- _AIM OF THE EXERCISE_
Copy exactly, please, the lines of the data from its start through the line containing "The image size is (1500, 812).".

START RECORDS

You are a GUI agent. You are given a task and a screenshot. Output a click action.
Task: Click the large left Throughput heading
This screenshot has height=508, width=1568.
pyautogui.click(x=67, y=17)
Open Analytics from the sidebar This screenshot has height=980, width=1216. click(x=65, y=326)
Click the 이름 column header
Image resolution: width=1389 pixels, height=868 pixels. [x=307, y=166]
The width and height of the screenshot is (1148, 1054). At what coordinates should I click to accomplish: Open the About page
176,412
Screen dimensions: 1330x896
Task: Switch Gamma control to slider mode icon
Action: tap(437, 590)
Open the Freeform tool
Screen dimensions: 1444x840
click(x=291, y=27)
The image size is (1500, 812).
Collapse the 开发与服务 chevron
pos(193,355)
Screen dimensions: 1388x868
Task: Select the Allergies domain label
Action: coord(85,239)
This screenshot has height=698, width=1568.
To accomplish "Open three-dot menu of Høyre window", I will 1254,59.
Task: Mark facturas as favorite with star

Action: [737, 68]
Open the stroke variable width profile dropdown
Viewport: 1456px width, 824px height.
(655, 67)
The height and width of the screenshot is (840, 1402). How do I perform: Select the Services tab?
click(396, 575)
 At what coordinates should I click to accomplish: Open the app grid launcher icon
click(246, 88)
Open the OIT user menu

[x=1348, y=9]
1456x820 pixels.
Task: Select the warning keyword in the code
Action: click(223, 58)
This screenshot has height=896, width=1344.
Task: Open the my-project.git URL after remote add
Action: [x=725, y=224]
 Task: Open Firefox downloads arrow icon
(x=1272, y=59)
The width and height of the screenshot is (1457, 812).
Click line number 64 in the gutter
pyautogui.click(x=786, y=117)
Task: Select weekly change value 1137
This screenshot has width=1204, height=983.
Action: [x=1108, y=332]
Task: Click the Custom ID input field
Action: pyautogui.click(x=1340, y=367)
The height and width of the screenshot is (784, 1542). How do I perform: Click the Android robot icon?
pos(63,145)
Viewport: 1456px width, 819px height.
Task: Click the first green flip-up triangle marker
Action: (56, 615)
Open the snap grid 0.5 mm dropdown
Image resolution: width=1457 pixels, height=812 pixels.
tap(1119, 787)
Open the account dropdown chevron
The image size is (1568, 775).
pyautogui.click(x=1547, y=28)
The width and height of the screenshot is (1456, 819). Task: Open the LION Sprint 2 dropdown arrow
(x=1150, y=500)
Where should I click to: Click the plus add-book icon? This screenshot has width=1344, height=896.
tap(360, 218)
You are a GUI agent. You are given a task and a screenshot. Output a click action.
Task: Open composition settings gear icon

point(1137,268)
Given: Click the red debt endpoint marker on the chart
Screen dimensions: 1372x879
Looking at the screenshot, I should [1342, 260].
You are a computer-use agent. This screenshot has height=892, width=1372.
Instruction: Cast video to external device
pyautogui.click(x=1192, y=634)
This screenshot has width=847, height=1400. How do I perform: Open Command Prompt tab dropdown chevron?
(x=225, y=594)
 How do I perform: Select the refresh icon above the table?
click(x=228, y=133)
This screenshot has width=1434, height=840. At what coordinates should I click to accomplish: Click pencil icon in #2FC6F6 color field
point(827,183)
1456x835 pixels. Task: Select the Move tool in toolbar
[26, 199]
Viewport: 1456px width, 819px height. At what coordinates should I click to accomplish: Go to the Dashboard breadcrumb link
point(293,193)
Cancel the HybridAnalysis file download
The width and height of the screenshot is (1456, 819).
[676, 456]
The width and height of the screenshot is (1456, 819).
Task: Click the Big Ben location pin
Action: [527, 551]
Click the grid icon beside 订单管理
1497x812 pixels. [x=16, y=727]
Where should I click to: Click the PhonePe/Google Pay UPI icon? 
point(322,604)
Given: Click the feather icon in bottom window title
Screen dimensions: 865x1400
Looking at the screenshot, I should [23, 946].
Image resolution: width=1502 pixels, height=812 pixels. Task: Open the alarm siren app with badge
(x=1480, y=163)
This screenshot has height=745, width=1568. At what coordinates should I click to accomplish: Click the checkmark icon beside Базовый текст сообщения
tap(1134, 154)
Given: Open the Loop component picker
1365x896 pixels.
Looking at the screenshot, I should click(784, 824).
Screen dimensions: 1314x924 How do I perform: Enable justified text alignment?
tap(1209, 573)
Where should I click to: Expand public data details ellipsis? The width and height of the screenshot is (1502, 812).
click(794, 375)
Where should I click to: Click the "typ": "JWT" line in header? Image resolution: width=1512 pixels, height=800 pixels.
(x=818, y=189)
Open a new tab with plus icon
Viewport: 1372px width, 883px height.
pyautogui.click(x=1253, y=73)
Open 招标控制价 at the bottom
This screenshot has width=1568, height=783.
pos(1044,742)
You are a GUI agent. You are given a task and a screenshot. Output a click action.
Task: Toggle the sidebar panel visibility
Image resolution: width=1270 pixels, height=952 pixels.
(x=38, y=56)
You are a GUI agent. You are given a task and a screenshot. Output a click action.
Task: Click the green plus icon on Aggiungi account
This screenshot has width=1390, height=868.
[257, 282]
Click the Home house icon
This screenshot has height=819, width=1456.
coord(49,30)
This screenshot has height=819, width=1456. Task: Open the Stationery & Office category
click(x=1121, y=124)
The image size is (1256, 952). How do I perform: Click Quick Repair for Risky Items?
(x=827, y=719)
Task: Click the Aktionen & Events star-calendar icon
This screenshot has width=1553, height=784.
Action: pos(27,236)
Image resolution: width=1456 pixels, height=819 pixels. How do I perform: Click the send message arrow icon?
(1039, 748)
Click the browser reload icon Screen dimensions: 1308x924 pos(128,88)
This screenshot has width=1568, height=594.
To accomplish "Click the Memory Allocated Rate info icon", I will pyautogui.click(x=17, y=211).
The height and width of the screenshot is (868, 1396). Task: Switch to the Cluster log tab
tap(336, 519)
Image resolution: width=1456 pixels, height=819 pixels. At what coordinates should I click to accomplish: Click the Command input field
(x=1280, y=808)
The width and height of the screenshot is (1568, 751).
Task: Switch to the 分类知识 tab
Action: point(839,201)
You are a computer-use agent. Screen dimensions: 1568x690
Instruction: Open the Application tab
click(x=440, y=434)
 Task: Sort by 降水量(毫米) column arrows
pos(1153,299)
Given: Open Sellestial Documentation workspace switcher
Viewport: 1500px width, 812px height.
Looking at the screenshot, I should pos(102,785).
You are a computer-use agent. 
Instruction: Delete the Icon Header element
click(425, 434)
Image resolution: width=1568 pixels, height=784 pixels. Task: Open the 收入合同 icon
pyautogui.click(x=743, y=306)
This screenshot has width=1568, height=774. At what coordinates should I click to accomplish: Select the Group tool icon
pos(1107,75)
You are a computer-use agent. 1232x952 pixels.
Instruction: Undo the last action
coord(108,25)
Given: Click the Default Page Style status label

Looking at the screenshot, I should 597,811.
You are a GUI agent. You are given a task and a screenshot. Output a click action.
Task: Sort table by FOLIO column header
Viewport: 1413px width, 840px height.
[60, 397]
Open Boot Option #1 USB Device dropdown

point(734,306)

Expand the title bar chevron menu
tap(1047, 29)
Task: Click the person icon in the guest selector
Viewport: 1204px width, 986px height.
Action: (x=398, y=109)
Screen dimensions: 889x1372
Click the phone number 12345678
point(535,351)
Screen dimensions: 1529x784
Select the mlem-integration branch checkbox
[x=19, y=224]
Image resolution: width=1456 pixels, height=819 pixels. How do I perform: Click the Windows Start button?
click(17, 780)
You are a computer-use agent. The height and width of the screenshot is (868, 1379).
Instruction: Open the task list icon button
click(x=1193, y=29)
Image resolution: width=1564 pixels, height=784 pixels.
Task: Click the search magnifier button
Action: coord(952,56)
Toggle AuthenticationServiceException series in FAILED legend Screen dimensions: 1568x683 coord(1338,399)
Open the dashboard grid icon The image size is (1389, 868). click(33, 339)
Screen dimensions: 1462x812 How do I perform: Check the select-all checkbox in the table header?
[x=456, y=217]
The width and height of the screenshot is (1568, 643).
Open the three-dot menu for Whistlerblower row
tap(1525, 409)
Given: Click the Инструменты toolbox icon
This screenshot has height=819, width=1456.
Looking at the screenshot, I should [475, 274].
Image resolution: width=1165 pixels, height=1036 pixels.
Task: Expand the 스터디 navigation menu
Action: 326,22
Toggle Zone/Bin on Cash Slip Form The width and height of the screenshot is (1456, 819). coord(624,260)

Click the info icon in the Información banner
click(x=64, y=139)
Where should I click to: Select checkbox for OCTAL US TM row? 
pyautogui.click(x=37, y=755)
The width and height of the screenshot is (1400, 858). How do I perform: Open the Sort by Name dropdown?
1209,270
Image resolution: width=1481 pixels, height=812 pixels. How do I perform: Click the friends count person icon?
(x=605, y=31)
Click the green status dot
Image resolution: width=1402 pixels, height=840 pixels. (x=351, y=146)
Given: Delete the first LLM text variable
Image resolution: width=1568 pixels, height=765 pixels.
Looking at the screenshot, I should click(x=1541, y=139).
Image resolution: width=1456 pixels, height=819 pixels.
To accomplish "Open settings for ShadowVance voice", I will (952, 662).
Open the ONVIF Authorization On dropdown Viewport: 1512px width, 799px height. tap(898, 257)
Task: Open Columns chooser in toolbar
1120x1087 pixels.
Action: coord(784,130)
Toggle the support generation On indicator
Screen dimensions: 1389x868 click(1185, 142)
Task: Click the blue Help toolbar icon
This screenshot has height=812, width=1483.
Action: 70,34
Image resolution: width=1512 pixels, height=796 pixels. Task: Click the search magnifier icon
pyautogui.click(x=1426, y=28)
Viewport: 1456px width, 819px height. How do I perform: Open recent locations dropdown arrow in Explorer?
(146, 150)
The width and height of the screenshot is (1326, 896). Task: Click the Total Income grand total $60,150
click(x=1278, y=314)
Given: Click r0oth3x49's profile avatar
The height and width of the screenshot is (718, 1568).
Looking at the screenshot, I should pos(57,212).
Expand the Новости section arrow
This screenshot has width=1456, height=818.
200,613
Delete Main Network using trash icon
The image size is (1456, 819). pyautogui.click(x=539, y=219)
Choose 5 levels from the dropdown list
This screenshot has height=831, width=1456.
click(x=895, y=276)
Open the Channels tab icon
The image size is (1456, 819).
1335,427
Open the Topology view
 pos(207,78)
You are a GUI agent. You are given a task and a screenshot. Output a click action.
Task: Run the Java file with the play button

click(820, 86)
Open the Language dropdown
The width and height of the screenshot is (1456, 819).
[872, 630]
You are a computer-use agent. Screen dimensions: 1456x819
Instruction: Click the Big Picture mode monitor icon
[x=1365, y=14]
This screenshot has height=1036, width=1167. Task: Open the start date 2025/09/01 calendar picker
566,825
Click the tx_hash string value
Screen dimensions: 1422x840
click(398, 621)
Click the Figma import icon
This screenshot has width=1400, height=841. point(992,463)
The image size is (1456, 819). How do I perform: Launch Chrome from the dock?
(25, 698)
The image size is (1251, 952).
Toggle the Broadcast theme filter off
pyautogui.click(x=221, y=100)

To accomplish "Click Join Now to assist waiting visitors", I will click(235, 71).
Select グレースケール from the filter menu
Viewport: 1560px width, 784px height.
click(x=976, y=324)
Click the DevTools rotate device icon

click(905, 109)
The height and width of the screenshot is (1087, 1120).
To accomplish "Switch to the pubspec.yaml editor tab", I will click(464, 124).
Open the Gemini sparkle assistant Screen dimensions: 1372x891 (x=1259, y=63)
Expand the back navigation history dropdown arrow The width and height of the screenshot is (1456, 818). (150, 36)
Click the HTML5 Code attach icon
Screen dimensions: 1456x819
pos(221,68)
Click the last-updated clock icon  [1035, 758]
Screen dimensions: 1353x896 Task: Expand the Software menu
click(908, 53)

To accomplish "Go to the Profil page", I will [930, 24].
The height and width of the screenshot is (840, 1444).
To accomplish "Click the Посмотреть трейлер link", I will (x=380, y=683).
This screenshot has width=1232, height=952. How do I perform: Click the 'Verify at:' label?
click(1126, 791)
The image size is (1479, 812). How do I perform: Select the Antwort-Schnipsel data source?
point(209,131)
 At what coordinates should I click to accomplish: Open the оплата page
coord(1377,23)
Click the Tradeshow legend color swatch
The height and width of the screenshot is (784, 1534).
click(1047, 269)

END RECORDS

- _REPLY TO THE EXERCISE_
You are a GUI agent. You are given a task and a screenshot. Output a click action.
Task: Click the large left Throughput heading
This screenshot has height=508, width=1568.
pyautogui.click(x=67, y=17)
Open Analytics from the sidebar This screenshot has height=980, width=1216. click(x=65, y=326)
Click the 이름 column header
Image resolution: width=1389 pixels, height=868 pixels. [x=307, y=166]
The width and height of the screenshot is (1148, 1054). At what coordinates should I click to accomplish: Open the About page
176,412
Screen dimensions: 1330x896
Task: Switch Gamma control to slider mode icon
Action: tap(437, 590)
Open the Freeform tool
Screen dimensions: 1444x840
click(x=291, y=27)
The image size is (1500, 812).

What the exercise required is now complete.